One should only use this if it is necessary to differentiate between a local and a member variable. And that should only be necessary in setters and the constructor. You can remove this and remove a lot of noise with it.


        this.localHandler = new Handler();
        this.onPreExecute(); //onPreExecute Method

Comment on why you're doing something, not what you're doing. This comment tells me nothing the code on the left doesn't tell me.


        if(this.localThread.isAlive())
            this.localThread.interrupt();

One should only use curly-braces to make the scopes easily visible and minimize possible scope errors.


Your code has a few problems when it comes to threading. Invoking execute multiple times will reset the local state and will yield inconsistent and potentially unknown results, as localHandler and localThread are getting overwritten with every call (imagine execute being called from multiple threads). That will also impact cancel, as it will only be called on the last run thread. Additionally, calling interrupt might or might not actually end the thread. There is no failsafe way to end a thread except killing the JVM.

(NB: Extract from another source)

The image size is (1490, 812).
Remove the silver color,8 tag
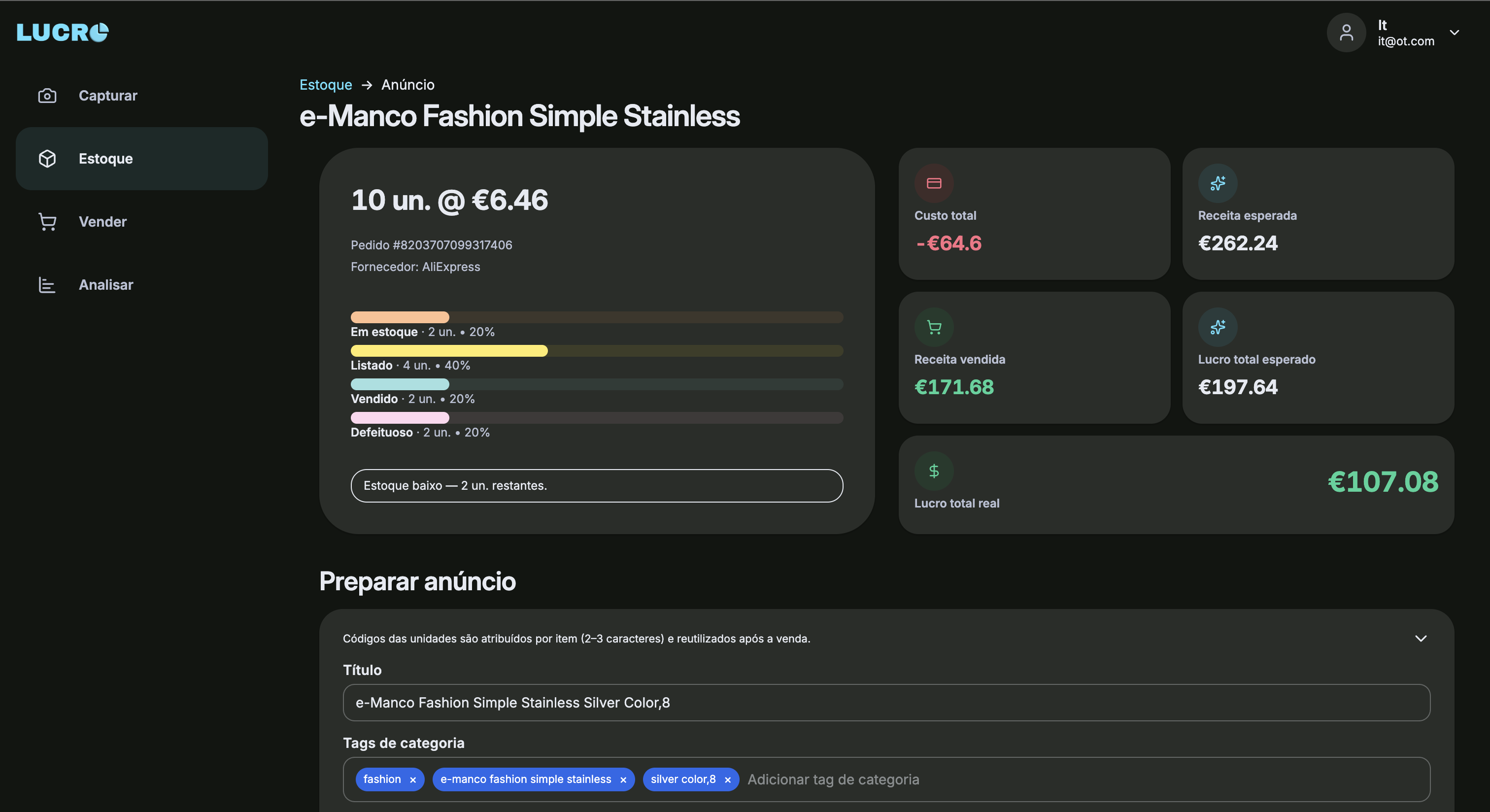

Your implementation has similar issues, as it shares state using class members, which means that multiple invocations will lead to lost state and possible confusions (three invocations, the last two fail, but the first one is the last to finish).

What you're trying to do is not easy. I'd recommend looking at the implementation of the AsyncHandler class and getting ideas what they were doing. Depending in your use-case, for example if you have a lot of background actions, you might want instead to utilize a thread-pool, to minimize constantly spinning up threads.